• To do:
A: Answer these about the rhubarb wine text, marking each answer (i), (ii), (iii):
(i) What size was the crock?
(ii) How many one-gallon secondaries were filled when the crock was emptied?
(iii) What container in the refrigerator now holds the newest rhubarb wine?
B: Set down the part of the rhubarb wine text from "A five-gallon crock" to "three-gallon secondary fermenter.", word for word.
C: Write the next part of the rhubarb wine text, carrying on after its last sentence.

• Extract to read:
■ ■ ■

A five-gallon crock ... plus just an awful lot of chopped rhubarb ... with the crock filled to maybe the four-gallon level.
With there being so much liquid within rhubarb stalks, I figured I might have enough to fill a three-gallon secondary fermenter.
Such was the volume of rhubarb remaining that I had enough for only two one-gallon secondaries, when I emptied the crock two days ago.
For this batch, I had only chopped the rhubarb, not crushing it with a rolling pin as I had last year. The rhubarb pieces were still holding onto a fair amount of liquid within them. By the simple expedient of leaving the chopped, fermented rhubarb in a stainless steel colander overnight, I might have managed to get some of that third gallon. I probably should have had our small fruit press ready, to crush out the remaining juices.
I did, at least, leave the pieces in our largest stainless steel bowl overnight. By morning, it was evident some liquid had settled out. So our refrigerator now has a quart jar of much-too-new rhubarb wine in it. Have I tasted the wine? Strangely enough, no.

■ ■ ■

• Provided material:
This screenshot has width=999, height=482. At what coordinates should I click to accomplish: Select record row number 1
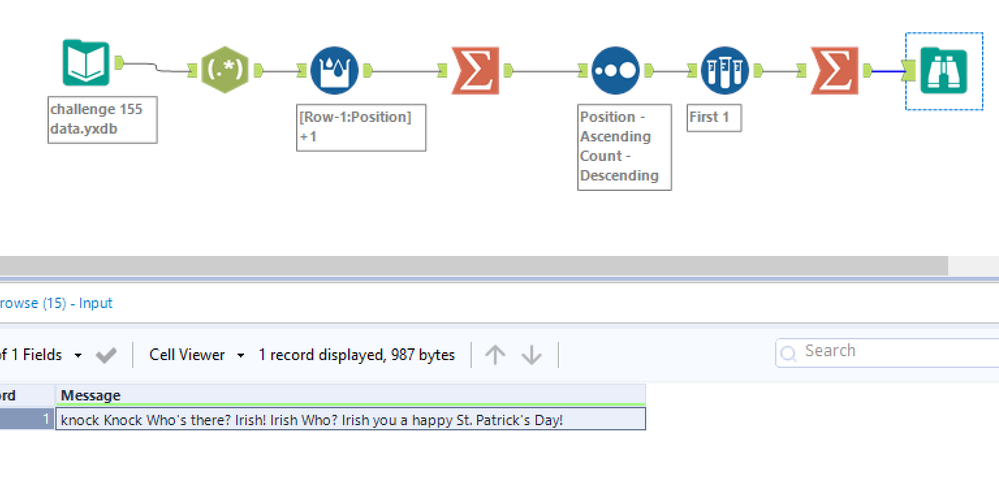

■ ■ ■

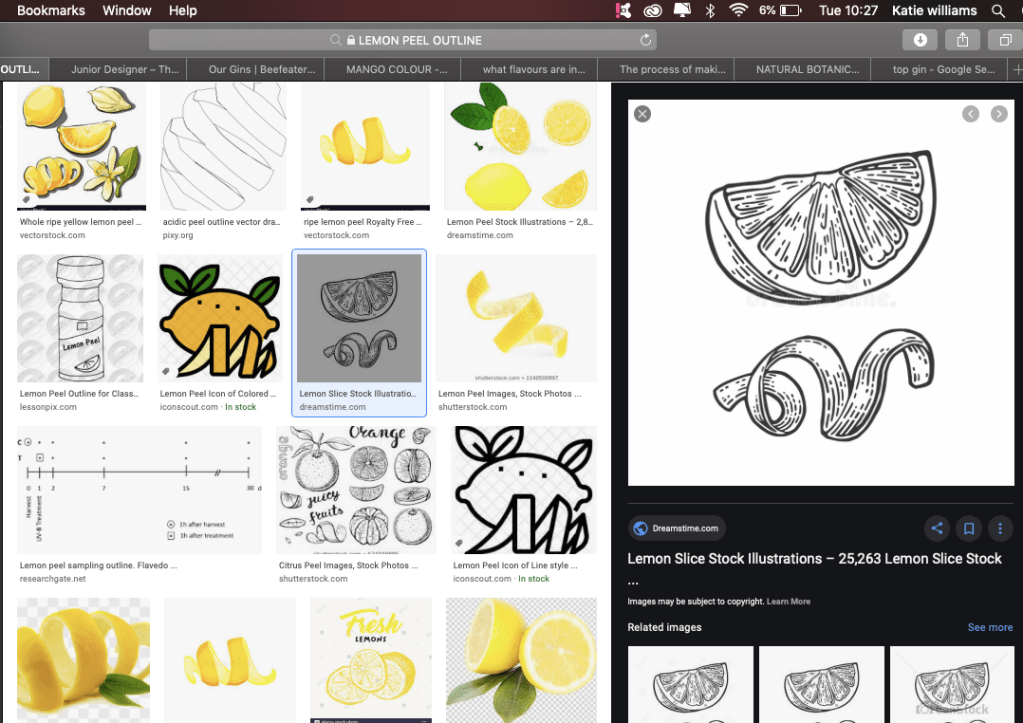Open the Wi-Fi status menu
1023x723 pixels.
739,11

■ ■ ■

• Answer section:
A:
(i) Five gallons.
(ii) Two.
(iii) A quart jar.

B:
A five-gallon crock ... plus just an awful lot of chopped rhubarb ... with the crock filled to maybe the four-gallon level.
With there being so much liquid within rhubarb stalks, I figured I might have enough to fill a three-gallon secondary fermenter.

C:
I ate a piece of the rhubarb, though: crunchy, tangy. Yesterday was another unseasonable day -- still over 90 degrees after 5 p.m. ... in May! -- so that it was in the evening, some twenty hours after working on the wine, that I dumped the partially alcoholified rhubarb pieces in a patch of dirt that I had been preparing for some planting. Air temperatures had dipped below 90; humidity was such that I sweated away only half my body weight every fifteen minutes. I forked the rhubarb wine remains into the dirt: for were not the rhubarb pieces already biologically composted, to some degree? I plan to plant in that dirt some squash vines that were volunteers in our compost bin.